Apesar de existirem vários factores que contribuem para o abandono e precaridade na profissão (tais como vínculos laborais precários, a ausência de critérios de adjudicação adequados no âmbito da contratação pública, a não regulamentação da profissão, a carga fiscal excessiva aplicada às empresas e aos trabalhadores) e da sua resolução se revelar complexa, as remunerações assumem uma importância central nesse contexto, uma vez que remetem para a valorização e reconhecimento do trabalho especializado realizado por estes profissionais, e por terem um impacto significativo no bem-estar e na sua qualidade de vida.

É por isso que a Associação Profissional de Conservadores-restauradores, e aproveitando o simbolismo da data de hoje (01 de Maio), decide manifestar a sua preocupação relativamente a esta matéria, e lançar um repto às empresas do sector, para que se possa começa a trilhar um caminho que permita inverter esta situação.

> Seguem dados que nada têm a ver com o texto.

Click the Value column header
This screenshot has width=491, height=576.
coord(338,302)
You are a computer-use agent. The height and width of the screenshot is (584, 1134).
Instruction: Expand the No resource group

Propomos que possa vir a ser estabelecido, de uma forma concertada, um valor mínimo remuneratório para todos os profissionais que se encontram no mercado (e enquadrados no perfil definido pela ARP) e que seja, numa primeira fase, nunca inferior ao valor correspondente à posição 1 da tabela remuneratória aplicada na função pública para os técnicos superiores – reflectindo as diferenciações existentes ao nível da fiscalidade, entre trabalhadores por conta de outrem e trabalhadores independentes.

São vários os exemplos de iniciativas similares noutros sectores económicos, como seja o acordo realizado em 2021 pela Associação de Empresas de Construção e Obras Públicas e Serviços com outras estruturas do sector (onde foram definidas as tabelas salariais para as diferentes categorias profissionais), ou mais recentemente o pacto “Mais e Melhores Empregos para os Jovens”, que contou com adesão de 50 das maiores empresas portuguesas – e onde foi assumido o compromisso de pagamento de salários de valor mínimo equivalente ao nível remuneratório correspondente à entrada na carreira geral de técnico superior, aos jovens com ensino superior.

É possível ambicionar este passo no sector da conservação e restauro, com estas iniciativas a mostrarem que os interesses da economia e das empresas não se dissociam da necessidade de regulação e valorização das condições remuneratórias dos trabalhadores e trabalhadoras – revelam também que existe a consciência geral no sector empresarial que o investimento na valorização remuneratória e profissional dos trabalhadores produz um retorno para as empresas.

Quando existe um compromisso assumido pelo actual governo, e subscrito pelas confederações patronais (da Indústria, da Agricultura, do Turismo e do Comércio e Serviços) e sindical (UGT), para um aumento de cerca de 20% do rendimento médio por trabalhador entre 2022 e 2026 (devido ao empobrecimento que se vem registando nos últimos anos), não podemos passar ao lado desta discussão e continuar a ignorar este problema, sob pena de no médio prazo, não termos profissionais qualificados em número suficiente e com a experiência necessária, para intervir na salvaguarda do património cultural.

Convidamos as várias empresas a associarem-se a este movimento, deixando a ARP a sua disponibilidade para acolher um primeiro encontro informal onde se possa dar início a este processo de discussão e entendimento.